Stored dataset items:
------------------------------------------------------------

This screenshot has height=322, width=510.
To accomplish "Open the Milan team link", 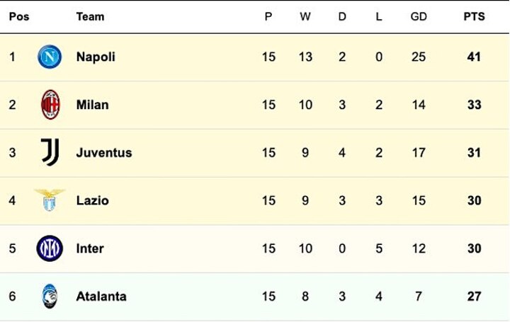I will (93, 105).
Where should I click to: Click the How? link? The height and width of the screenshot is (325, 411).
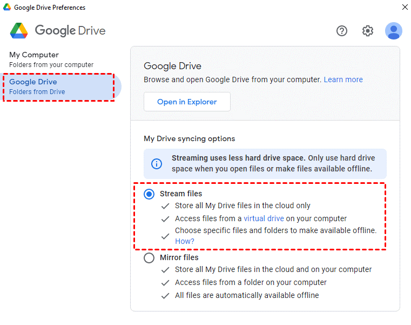tap(185, 241)
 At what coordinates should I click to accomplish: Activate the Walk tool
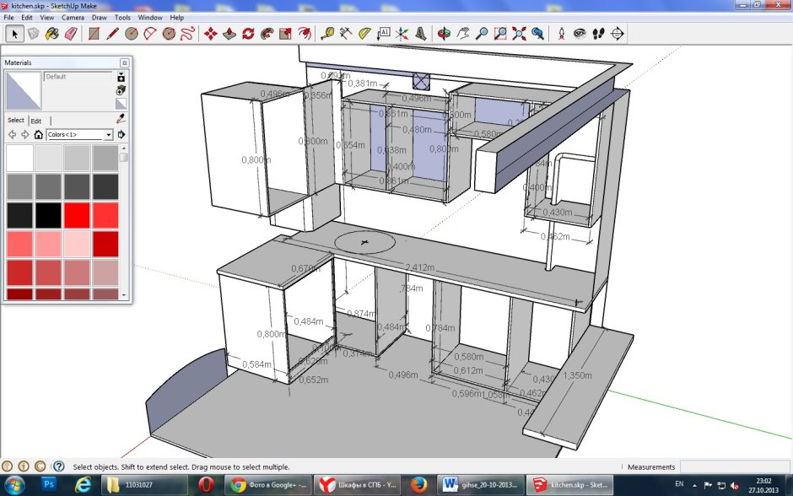click(596, 33)
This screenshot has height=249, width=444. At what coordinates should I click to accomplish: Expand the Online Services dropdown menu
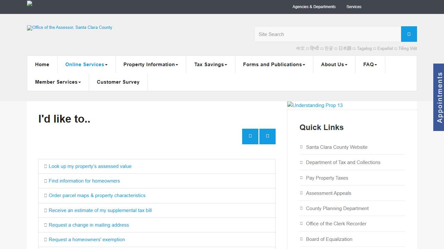(x=86, y=65)
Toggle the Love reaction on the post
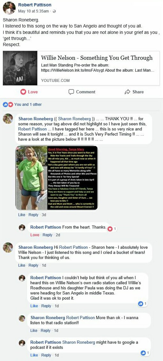163x361 pixels. pos(29,92)
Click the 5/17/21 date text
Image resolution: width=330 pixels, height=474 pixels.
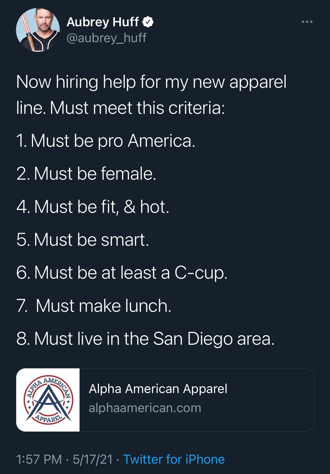[93, 459]
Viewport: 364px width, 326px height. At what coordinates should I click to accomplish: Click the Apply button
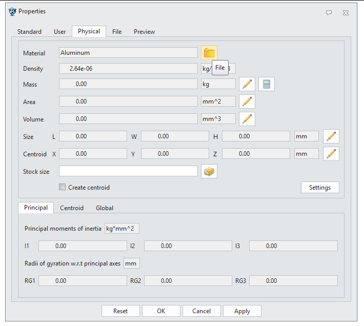click(242, 311)
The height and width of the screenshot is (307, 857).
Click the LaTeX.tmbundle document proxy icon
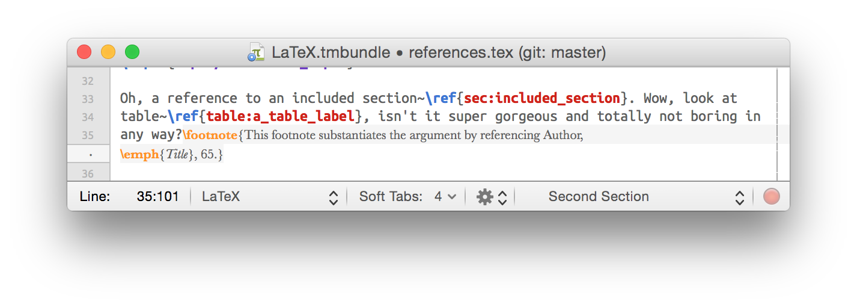[256, 52]
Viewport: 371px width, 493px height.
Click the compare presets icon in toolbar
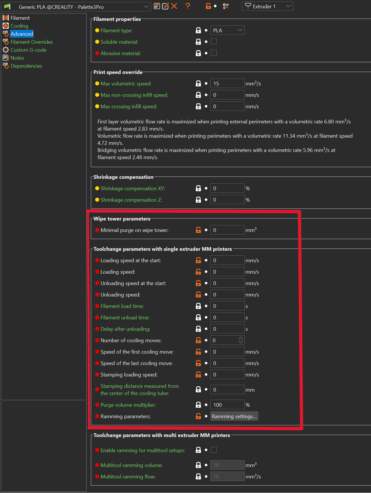[x=226, y=6]
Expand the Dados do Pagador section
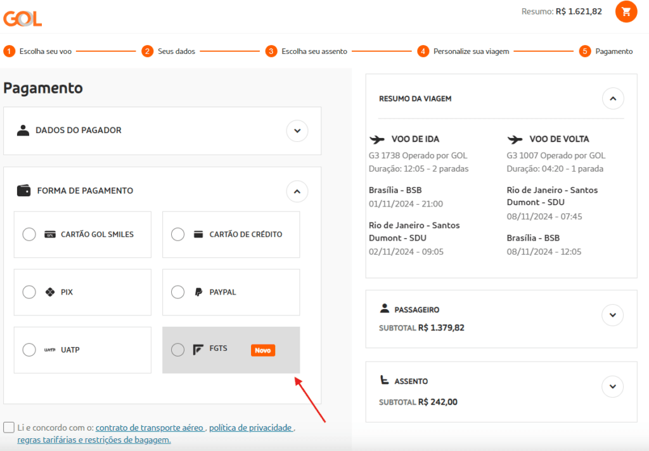The width and height of the screenshot is (649, 451). coord(297,130)
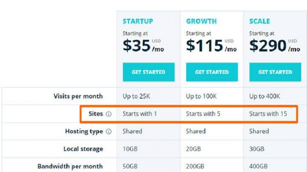
Task: Click 'Starts with 5' in Growth column
Action: [x=203, y=114]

------------------------------------------------------------

Task to carry out: Your task is to retype, exactly and only, the lines from the line holding "At what coordinates should I click to accomplish: Activate" through the final line of the data above, with both ends kept. Drop the pictures.

Solution to the exercise:
 At what coordinates should I click to accomplish: Activate the Walk tool
click(596, 33)
This screenshot has height=249, width=444. At what coordinates should I click to accomplish: Expand the Online Services dropdown menu
(x=86, y=65)
Toggle the Love reaction on the post
163x361 pixels. pos(29,92)
Click the 5/17/21 date text
Image resolution: width=330 pixels, height=474 pixels.
[93, 459]
Viewport: 364px width, 326px height. At what coordinates should I click to accomplish: Click the Apply button
click(242, 311)
The height and width of the screenshot is (307, 857).
Click the LaTeX.tmbundle document proxy icon
[256, 52]
Viewport: 371px width, 493px height.
Click the compare presets icon in toolbar
[x=226, y=6]
Expand the Dados do Pagador section
The width and height of the screenshot is (649, 451). coord(297,130)
Task: Click 'Starts with 5' in Growth column
Action: [x=203, y=114]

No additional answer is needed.